SARS-CoV-2 Infection in Cancer Patients: A Population-Based Study

Aim: In a consecutive series of cancer patients tested for SARS-CoV-2 infection, this retrospective population-based study investigates the risks of viral infection and death.

Methods: Malignancies were distinguished as incident or prevalent (active or inactive). Cancer management and vital status were retrieved from institutional regional databases. Comorbidities were recorded, based on Adjusted Clinical Groups (ACG). Six Resource Utilization Bands (RUBs) were also considered. Independent risk factors for SARS-CoV-2 infection and death were identified using multivariable logistic regression, considering sex, age, comorbidities and RUBs, cancer status (active versus prevalent), primary cancer site, and treatments (chemotherapy and/or radiotherapy).

Results: Among 34,929 cancer patients, 1,090 (3.1%) tested positive for SARS-CoV-2 infection (CoV2+ve). The risk of infection was associated with age (OR per 1-year increase=1.012; 95%CI=1.007-1.017), prevalent-inactive disease, hematologic malignancies (OR=1.33; 95%CI=1.03-1.72) and RUB (OR per 1-level increase=1.14; 95%CI=1.05-1.24). Among CoV2+ve cancer patients, the risk of death was doubled for males, and increased with age (OR per 1-year increase=1.07; 95%CI=1.06-1.09) and comorbidities (renal [OR=3.18; 95%CI=1.58-6.49], hematological [OR=3.08; 95%CI=1.49-6.50], respiratory [OR=2.87; 95%CI=1.61-5.14], endocrine [OR=2.09; 95%CI=1.25-3.51]). Lung and blood malignancies raised the mortality risk (OR=3.55; 95%CI=1.56-8.33, and OR=1.81; 95%CI=1.01-3.25 respectively). Incident or prevalent-active disease and recent chemotherapy and radiotherapy (OR=4.34; 95%CI=1.85-10.50) increased the risk of death.
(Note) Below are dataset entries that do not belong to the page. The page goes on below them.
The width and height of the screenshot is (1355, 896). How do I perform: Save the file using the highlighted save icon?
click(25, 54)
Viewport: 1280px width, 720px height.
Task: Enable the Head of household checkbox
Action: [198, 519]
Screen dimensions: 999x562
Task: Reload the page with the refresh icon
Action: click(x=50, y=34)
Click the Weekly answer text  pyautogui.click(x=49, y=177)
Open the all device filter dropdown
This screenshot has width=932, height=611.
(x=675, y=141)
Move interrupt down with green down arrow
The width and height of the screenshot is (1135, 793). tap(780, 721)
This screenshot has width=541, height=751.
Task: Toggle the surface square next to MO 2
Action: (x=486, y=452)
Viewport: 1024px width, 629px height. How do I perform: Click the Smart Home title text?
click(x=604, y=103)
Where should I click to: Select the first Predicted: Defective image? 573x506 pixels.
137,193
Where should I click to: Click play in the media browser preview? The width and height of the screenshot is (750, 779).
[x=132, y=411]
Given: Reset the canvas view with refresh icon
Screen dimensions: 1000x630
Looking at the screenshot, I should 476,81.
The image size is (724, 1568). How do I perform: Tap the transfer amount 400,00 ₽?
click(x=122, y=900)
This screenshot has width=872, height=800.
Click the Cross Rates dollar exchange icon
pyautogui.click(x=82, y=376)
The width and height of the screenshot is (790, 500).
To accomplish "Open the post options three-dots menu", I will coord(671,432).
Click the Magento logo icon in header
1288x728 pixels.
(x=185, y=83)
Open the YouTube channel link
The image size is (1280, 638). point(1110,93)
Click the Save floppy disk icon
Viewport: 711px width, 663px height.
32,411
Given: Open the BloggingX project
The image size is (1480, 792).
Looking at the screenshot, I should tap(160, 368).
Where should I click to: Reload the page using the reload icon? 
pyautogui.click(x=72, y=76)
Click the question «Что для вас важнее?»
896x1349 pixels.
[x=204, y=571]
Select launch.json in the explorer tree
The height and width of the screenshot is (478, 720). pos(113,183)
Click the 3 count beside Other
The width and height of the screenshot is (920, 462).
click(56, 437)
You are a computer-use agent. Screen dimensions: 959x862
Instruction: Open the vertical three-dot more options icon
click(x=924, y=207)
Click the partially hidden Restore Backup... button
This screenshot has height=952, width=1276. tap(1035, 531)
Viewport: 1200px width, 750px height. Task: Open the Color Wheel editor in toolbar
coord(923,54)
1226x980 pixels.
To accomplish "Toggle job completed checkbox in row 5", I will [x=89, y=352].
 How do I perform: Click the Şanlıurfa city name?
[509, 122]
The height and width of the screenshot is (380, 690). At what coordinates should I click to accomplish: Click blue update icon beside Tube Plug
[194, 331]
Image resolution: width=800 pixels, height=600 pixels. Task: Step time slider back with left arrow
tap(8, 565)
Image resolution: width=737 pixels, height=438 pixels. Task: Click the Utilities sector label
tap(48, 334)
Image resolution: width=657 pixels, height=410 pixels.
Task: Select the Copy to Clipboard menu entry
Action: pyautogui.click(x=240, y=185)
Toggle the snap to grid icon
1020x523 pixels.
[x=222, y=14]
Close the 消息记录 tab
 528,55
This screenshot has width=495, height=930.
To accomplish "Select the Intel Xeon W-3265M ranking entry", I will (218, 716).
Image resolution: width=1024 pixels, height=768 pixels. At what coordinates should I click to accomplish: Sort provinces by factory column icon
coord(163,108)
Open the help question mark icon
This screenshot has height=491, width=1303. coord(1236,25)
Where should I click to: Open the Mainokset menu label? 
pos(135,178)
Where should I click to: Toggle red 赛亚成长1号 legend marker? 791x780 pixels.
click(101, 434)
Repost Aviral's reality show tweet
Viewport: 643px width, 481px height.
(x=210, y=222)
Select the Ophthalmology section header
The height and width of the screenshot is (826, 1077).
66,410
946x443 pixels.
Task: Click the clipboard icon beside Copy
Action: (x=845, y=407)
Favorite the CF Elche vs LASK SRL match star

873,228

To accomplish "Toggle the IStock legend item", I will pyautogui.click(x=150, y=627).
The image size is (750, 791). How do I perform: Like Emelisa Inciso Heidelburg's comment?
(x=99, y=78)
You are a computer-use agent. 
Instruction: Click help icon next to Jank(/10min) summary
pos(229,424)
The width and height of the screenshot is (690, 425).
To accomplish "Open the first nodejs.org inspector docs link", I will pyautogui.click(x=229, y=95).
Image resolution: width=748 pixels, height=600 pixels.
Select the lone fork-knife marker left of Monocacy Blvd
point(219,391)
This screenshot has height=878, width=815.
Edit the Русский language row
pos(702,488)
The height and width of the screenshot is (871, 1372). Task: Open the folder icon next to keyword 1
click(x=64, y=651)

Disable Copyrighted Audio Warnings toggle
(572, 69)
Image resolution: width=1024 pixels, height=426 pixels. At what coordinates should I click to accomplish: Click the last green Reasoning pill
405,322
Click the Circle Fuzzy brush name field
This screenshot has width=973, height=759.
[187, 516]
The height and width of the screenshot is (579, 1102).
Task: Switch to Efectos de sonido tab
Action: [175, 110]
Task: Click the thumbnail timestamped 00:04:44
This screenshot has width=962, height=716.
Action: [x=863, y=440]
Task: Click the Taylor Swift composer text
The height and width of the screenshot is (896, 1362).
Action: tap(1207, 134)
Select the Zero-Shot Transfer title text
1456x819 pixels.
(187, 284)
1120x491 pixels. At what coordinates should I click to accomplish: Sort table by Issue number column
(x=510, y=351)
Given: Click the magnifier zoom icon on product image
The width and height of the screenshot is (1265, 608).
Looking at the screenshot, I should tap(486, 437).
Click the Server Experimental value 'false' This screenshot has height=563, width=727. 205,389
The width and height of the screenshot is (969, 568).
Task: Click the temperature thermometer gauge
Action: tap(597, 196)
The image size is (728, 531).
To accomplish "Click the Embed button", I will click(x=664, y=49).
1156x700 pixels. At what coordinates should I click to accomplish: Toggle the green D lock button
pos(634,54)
Conclusion: In a large cohort of cancer patients, the risk of SARS-CoV-2 infection was higher for those with inactive disease than in incident or prevalent-active cases. Among CoV2+ve cancer patients, active malignancies and recent multimodal therapy both significantly raised the risk of death, which increased particularly for lung cancer.

Introduction

The epidemiology and clinical outcome of SARS-CoV-2 infection are both modulated (primarily) by several biological and clinical variables including viral biology, ethnicity, sex susceptibility, and patients’ comorbidities (1–3).

Cancer patients are considered prone to (mainly opportunistic) infectious diseases. This condition may be further promoted by several determinants, including immunocompetent status (primary and/or after anti-cancer therapies), time elapsing between the diagnosis of cancer and infection, and cancer biology, site and stage. Given this heterogeneous clinico-biological picture, the information available on the risk of SARS-CoV-2 infection and its clinical outcomes in cancer patients is still confusing (4–7).

While a number of valuable studies compared the risk of SARS-CoV-2 infection and its clinical outcomes in cancer versus non-cancer patients, few population studies focused specifically on cancer patients with versus without the viral infection to address the factors influencing the risk of contracting the virus and the clinical course of the viral disease (8–12).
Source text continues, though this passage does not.